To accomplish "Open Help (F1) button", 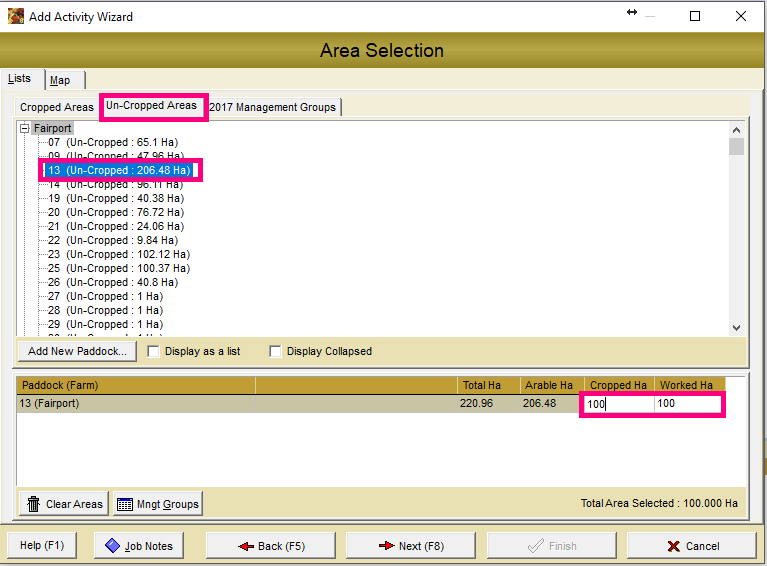I will point(42,546).
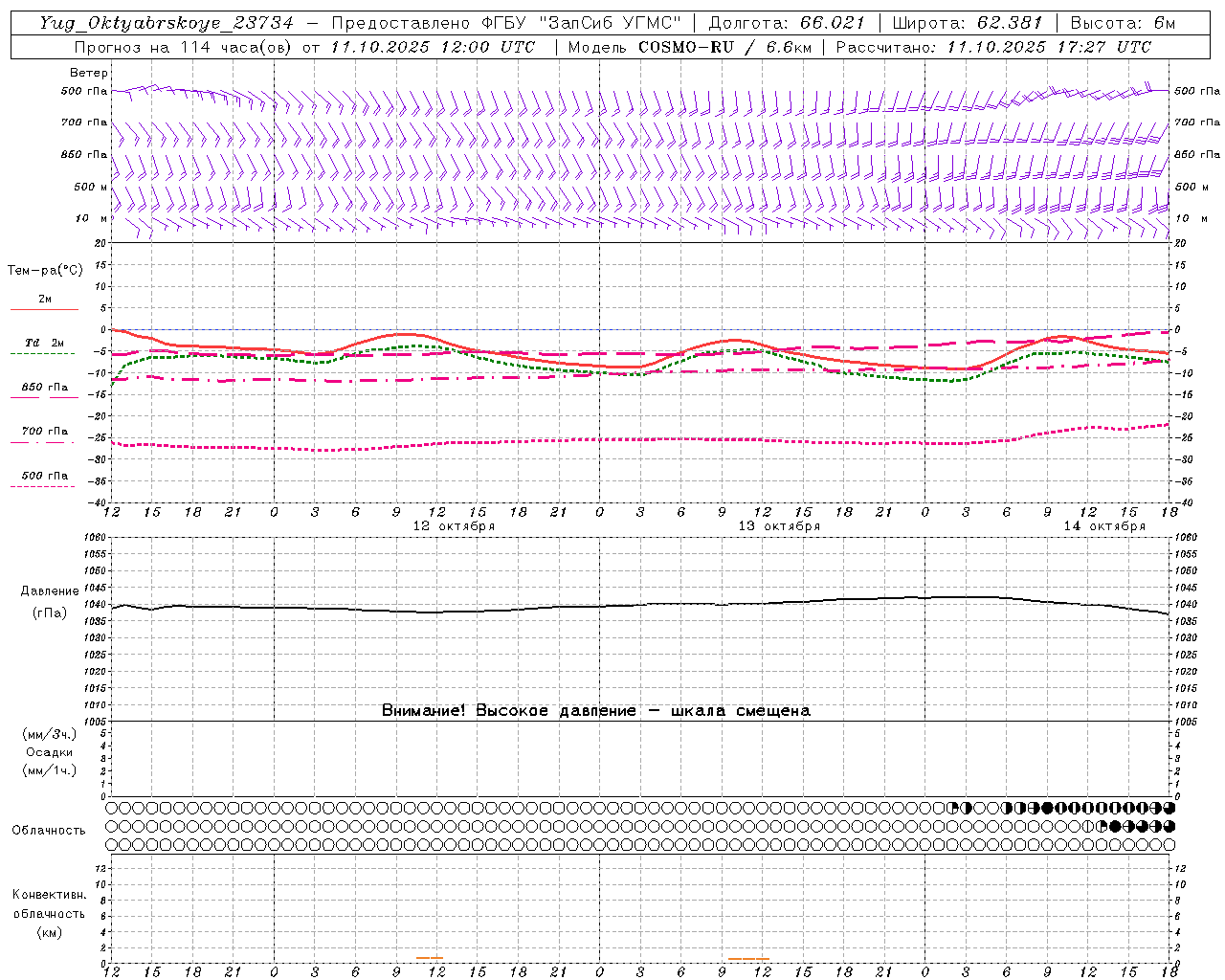Select the Ветер wind panel label
The height and width of the screenshot is (980, 1225).
coord(88,73)
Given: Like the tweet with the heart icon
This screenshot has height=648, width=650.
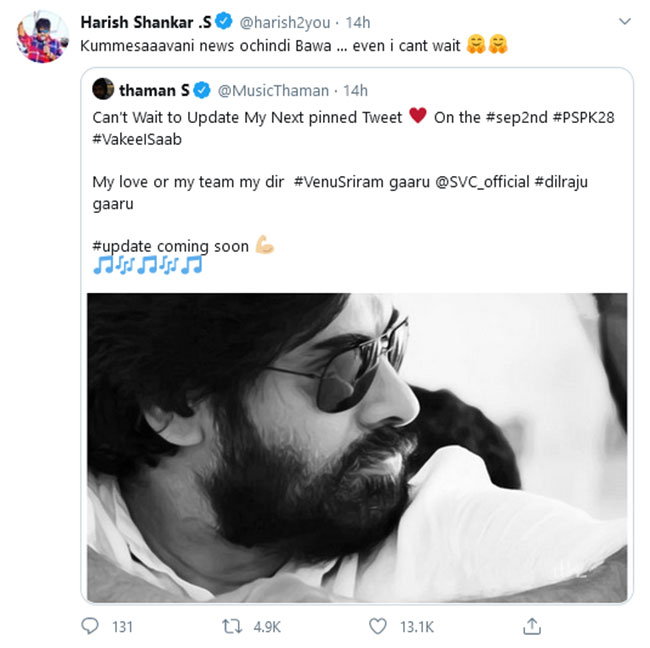Looking at the screenshot, I should pyautogui.click(x=377, y=627).
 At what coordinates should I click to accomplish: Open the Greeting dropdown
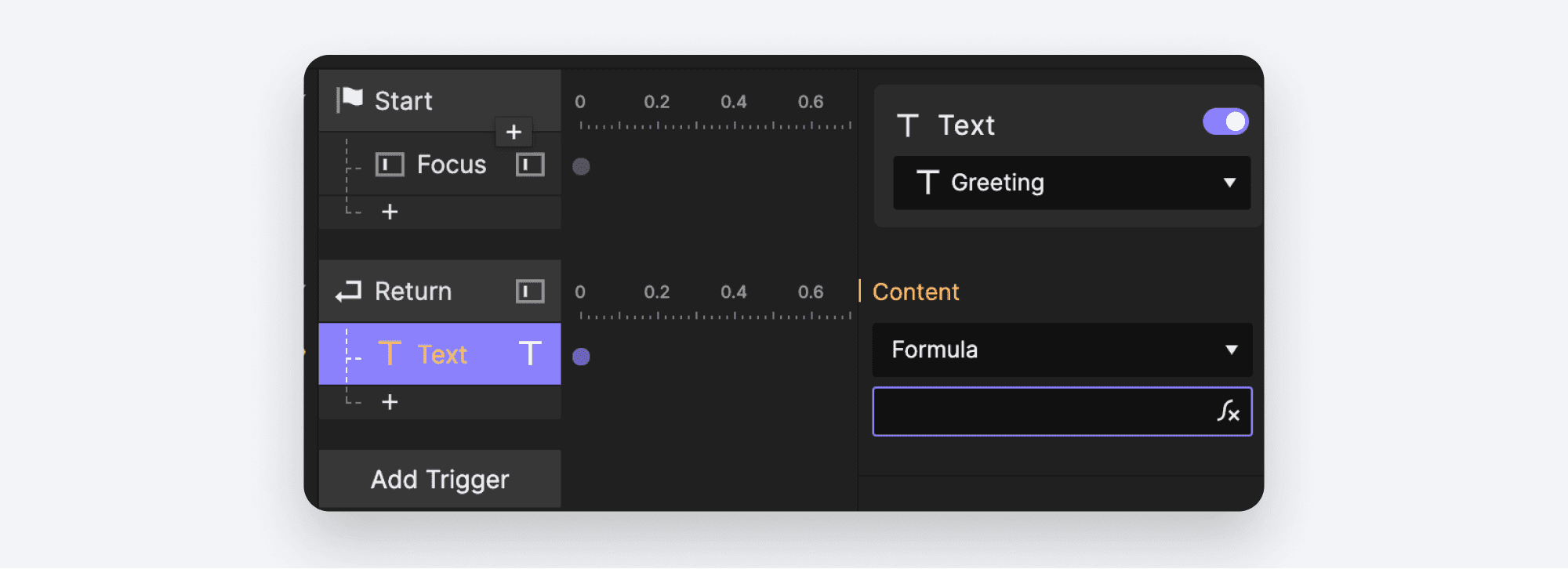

----------

### DIRECTIONS FOR THIS TASK
Reproduce the final stretch of lines exactly: the line containing "Given: Like the tweet with the heart icon" through the last line of the data, both included. Pictures do not belong in the copy.

### TASK SOLUTION
Given: Like the tweet with the heart icon
This screenshot has height=648, width=650.
Looking at the screenshot, I should pyautogui.click(x=377, y=627).
 At what coordinates should I click to accomplish: Open the Greeting dropdown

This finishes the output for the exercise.